(Beginning of EXCERPTED DATA)

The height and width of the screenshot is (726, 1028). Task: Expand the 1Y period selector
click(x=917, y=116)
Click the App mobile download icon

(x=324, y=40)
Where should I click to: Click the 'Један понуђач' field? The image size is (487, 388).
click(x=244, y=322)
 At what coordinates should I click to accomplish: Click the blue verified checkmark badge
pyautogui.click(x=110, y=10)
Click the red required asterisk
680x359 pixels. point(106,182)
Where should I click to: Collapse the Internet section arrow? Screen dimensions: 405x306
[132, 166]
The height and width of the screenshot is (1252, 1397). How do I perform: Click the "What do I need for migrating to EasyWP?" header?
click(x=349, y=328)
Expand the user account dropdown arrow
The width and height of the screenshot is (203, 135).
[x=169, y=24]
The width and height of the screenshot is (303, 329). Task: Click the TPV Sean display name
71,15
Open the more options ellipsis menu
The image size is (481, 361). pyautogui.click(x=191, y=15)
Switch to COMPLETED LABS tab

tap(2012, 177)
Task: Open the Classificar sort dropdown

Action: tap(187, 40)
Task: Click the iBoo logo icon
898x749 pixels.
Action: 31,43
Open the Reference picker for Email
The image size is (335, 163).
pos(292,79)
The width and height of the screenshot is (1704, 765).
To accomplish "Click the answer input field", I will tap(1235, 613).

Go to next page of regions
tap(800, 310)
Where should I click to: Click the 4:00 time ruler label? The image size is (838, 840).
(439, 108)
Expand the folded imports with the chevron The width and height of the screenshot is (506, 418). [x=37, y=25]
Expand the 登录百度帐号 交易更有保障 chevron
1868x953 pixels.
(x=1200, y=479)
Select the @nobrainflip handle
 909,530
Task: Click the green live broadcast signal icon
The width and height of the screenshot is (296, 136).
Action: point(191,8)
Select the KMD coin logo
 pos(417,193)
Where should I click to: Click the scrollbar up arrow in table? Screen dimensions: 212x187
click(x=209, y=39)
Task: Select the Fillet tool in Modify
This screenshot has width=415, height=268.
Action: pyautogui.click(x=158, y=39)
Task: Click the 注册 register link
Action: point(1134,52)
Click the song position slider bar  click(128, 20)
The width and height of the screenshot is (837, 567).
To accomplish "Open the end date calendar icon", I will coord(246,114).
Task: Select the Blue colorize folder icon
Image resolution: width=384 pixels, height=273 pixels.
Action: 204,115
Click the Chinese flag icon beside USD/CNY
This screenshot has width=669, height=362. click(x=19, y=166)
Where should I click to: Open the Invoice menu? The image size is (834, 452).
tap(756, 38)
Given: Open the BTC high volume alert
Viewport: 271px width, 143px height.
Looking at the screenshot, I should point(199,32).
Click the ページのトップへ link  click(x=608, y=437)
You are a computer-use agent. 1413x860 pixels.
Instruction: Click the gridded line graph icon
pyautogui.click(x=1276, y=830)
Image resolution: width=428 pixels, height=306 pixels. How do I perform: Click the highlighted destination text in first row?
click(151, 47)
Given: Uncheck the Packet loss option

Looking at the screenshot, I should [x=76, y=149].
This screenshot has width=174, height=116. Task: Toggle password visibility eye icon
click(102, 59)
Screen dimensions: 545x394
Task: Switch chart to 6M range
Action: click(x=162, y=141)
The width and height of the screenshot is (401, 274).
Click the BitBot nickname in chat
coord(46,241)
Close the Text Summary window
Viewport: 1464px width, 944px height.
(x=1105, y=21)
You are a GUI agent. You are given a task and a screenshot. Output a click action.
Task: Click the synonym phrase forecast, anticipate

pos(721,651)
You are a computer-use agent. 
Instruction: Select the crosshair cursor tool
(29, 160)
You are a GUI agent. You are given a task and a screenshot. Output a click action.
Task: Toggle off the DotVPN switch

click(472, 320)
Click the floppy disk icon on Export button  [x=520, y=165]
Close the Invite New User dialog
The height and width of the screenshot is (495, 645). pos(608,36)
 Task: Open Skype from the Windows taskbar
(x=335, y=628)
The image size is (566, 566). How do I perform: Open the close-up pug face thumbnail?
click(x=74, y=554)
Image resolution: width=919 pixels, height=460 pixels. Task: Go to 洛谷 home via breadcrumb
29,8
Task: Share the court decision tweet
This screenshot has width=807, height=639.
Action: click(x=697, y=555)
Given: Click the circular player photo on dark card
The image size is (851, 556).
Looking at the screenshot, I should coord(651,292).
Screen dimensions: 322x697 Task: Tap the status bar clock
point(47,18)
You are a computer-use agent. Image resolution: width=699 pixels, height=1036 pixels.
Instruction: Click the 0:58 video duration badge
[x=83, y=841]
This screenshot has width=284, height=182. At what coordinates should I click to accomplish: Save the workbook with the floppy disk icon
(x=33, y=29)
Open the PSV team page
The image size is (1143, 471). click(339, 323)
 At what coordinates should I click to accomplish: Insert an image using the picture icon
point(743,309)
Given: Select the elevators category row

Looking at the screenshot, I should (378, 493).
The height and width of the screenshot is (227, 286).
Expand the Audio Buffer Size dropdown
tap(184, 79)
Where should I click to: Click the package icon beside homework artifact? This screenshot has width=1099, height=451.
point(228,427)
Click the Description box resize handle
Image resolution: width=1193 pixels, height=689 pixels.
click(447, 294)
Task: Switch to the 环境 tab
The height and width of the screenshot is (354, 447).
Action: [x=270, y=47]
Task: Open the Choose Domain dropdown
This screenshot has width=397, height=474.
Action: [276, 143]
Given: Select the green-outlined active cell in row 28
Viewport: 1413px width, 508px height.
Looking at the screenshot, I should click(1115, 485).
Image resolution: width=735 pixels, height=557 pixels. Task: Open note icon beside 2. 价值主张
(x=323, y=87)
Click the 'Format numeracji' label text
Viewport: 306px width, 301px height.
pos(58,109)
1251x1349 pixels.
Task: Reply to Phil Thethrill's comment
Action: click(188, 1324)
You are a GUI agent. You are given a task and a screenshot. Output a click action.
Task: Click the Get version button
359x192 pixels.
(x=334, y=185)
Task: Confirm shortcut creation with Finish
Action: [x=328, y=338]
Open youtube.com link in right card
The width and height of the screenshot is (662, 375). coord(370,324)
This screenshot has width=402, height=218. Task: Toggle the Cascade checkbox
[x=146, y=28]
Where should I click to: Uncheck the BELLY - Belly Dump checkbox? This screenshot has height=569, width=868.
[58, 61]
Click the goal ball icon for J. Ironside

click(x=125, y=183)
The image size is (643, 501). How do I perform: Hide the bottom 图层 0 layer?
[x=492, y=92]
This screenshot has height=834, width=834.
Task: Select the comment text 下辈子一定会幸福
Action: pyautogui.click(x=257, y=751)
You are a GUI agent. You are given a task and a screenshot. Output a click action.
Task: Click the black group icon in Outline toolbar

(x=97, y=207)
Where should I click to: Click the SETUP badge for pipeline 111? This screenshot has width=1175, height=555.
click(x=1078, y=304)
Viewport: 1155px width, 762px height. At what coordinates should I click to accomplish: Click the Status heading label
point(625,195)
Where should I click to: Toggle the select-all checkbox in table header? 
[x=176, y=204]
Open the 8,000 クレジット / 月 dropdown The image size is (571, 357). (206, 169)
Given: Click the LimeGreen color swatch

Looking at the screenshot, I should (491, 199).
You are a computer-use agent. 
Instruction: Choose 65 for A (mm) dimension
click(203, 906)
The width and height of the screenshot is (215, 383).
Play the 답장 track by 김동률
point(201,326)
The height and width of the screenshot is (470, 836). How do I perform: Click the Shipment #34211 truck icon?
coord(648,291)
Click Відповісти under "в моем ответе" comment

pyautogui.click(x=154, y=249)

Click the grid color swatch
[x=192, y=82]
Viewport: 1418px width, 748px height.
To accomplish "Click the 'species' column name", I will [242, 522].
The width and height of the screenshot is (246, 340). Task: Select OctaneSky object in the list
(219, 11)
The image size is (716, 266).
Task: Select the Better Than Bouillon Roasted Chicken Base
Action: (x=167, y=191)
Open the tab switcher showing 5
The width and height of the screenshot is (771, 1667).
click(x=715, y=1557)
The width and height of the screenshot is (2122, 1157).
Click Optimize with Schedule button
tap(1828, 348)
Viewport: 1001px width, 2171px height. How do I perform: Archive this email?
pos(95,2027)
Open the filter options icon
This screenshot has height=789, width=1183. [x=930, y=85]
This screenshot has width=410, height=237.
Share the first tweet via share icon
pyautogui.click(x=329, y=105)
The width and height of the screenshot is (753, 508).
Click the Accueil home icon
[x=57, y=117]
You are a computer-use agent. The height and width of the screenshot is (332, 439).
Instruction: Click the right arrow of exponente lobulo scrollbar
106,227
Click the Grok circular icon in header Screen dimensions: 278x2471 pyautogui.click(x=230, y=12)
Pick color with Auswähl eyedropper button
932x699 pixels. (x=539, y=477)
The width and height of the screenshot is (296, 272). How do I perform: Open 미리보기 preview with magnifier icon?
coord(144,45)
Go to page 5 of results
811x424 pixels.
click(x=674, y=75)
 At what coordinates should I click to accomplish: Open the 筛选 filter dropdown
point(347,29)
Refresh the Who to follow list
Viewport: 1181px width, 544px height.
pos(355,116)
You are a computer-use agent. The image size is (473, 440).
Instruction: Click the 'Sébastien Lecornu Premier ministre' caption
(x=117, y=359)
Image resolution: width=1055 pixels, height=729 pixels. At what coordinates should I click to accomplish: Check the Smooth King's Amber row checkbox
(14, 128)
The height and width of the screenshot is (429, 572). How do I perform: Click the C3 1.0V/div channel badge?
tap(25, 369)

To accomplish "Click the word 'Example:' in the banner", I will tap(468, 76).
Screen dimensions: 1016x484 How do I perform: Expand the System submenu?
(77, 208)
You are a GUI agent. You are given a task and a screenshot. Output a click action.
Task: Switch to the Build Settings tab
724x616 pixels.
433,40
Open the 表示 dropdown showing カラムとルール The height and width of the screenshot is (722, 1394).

(End of EXCERPTED DATA)

-- ACTION ITEM --
Starting from the line with "Task: Switch to the Build Settings tab", write out every remaining line of the data above exactly, the final line included, and nothing before it.

-- TASK RESULT --
Task: Switch to the Build Settings tab
724x616 pixels.
433,40
Open the 表示 dropdown showing カラムとルール The height and width of the screenshot is (722, 1394).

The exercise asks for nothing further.